Under the dysfunction of mitochondria,
cancer cells preferentially utilize both glycolytic and pentose phosphate pathways rather than electron transport chains to desperately generate
adenosine triphosphate (
ATP) and
nicotinamide adenine dinucleotide phosphate (reduced form) (
NADPH), classically recognized as the Warburg effect. Based on this background, the present study tested the hypothesis that anti-diabetic
sodium-glucose cotransporter 2 (
SGLT2) inhibitors would exert a
tumor-suppressive impact on intractable human
hematological malignancies via the modulation of
glucose metabolism within cells and cell cycles.
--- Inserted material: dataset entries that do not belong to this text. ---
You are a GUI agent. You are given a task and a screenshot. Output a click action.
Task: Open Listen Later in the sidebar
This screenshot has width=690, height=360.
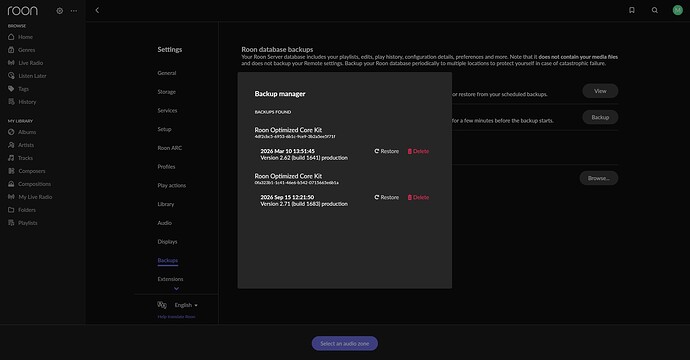pyautogui.click(x=27, y=76)
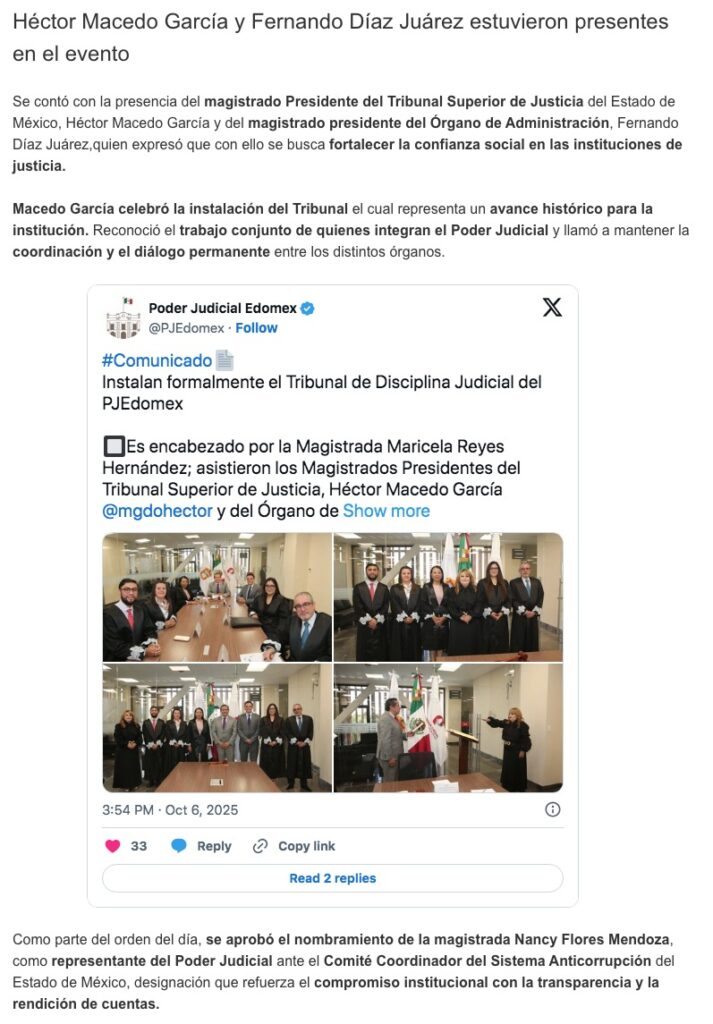Image resolution: width=713 pixels, height=1024 pixels.
Task: Open the meeting table photo thumbnail
Action: pos(217,598)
The level of
mRNA for SGLT2 was remarkably elevated in leukemic cells from patients with
adult T-cell leukemia (ATL), one of the most intractable
blood cancers in humans, and as well as in two kinds of ATL cell lines (MT-1 and MT-2). Two kinds of
SGLT2 inhibitors,
Luseogliflozin and
Tofogliflozin substantially suppressed the proliferation of MT-1 and MT-2 cells in both adherent and anchorage-independent culture conditions. Such a suppressive effect on
tumor cell growth was reproduced by
Luseogliflozin in leukemic cells in peripheral blood from patients with ATL. In MT-2 cells, both of
SGLT2 inhibitors considerably attenuated
glucose uptake, intracellular
ATP levels, and
NADPH production, resultantly enhancing cell cycle arrest at the G0/G1 phase. From the standpoint of metabolic oncology, the present study suggests that
SGLT2 inhibitors would be a promising adjunctive option for the treatment of the most intractable human
hematological malignancies like ATL.